Казимир призадумался. Он-то считал, что кнес идёт в завоевательный поход, а по всему выходило, что это отчаянный рывок, чтобы отвести угрозу от Белозерска.
«До чего же непростые дела творятся в большом городе, — подумал ведун, следя за тем, как угасает пламя в костре. — Я таких чаяний и не знал раньше… Интересно, как там Стоян? Чтобы он сказал обо всём этом?».
Глаза сомкнулись, и ведун провалился в глубокий сон. Ему снились высокие горные вершины, заметённые неглубоким снегом. Снежинки искрились в тёплых и ласковых лучах света, то и дело взлетая. Радужные отблески наполняли мир блестящими сполохами всех цветов. От нестерпимой рези в глазах, потекли слёзы. Ведун прижал ладони к лицу, наслаждаясь передышкой. Опустившаяся на голову тьма нарушалась редкими разноцветными искорками, но вскоре угасли и они. Когда он отнял руки, опасливо щурясь, то понял, что вокруг больше не лежит слепящий снег.

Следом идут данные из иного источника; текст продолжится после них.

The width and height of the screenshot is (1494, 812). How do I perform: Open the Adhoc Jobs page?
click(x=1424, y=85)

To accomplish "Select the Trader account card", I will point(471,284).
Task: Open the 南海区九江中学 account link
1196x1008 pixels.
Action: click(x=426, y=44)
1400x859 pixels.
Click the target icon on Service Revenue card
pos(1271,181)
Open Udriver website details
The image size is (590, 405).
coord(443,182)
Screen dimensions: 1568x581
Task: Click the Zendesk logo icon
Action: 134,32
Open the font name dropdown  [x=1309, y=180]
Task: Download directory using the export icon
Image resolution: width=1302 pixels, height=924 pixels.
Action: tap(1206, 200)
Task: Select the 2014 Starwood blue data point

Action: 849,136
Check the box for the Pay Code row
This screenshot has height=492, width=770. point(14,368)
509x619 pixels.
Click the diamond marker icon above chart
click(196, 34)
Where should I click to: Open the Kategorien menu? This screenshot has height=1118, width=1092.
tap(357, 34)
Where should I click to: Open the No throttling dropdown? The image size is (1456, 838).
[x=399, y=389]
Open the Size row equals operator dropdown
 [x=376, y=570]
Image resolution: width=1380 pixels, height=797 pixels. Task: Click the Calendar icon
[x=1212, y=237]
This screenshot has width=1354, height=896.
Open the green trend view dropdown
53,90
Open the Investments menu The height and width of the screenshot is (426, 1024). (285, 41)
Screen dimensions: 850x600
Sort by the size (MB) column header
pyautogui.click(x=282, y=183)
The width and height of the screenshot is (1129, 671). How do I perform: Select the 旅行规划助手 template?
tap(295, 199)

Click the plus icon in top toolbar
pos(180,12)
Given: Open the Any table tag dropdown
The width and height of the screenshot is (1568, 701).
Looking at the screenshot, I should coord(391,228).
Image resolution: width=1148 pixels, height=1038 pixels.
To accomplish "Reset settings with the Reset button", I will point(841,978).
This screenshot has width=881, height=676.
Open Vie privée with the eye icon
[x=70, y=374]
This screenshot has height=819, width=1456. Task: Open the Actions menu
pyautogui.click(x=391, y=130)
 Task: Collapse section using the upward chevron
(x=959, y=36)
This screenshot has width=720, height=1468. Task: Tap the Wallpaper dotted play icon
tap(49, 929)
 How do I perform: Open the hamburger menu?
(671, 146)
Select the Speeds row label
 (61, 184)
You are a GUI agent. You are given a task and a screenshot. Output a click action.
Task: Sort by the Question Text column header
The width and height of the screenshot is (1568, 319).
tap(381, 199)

Казимир стоял в пещере, каменный пол которой холодил ноги даже сквозь плотную кожу сапог. Пахло сыростью и серой. Осмотревшись по сторонам, ведун осторожно пошёл вдоль стены, касаясь её рукой. Стена была до того гладкой, что он невольно пригляделся. В полумраке оказалось не просто рассмотреть хоть что-то, но приблизив лицо почти вплотную… Казимир увидал своё отражение. Поверхность, которой касалась его рука, целиком состояла из драгоценного камня чистого и прозрачного, словно слеза.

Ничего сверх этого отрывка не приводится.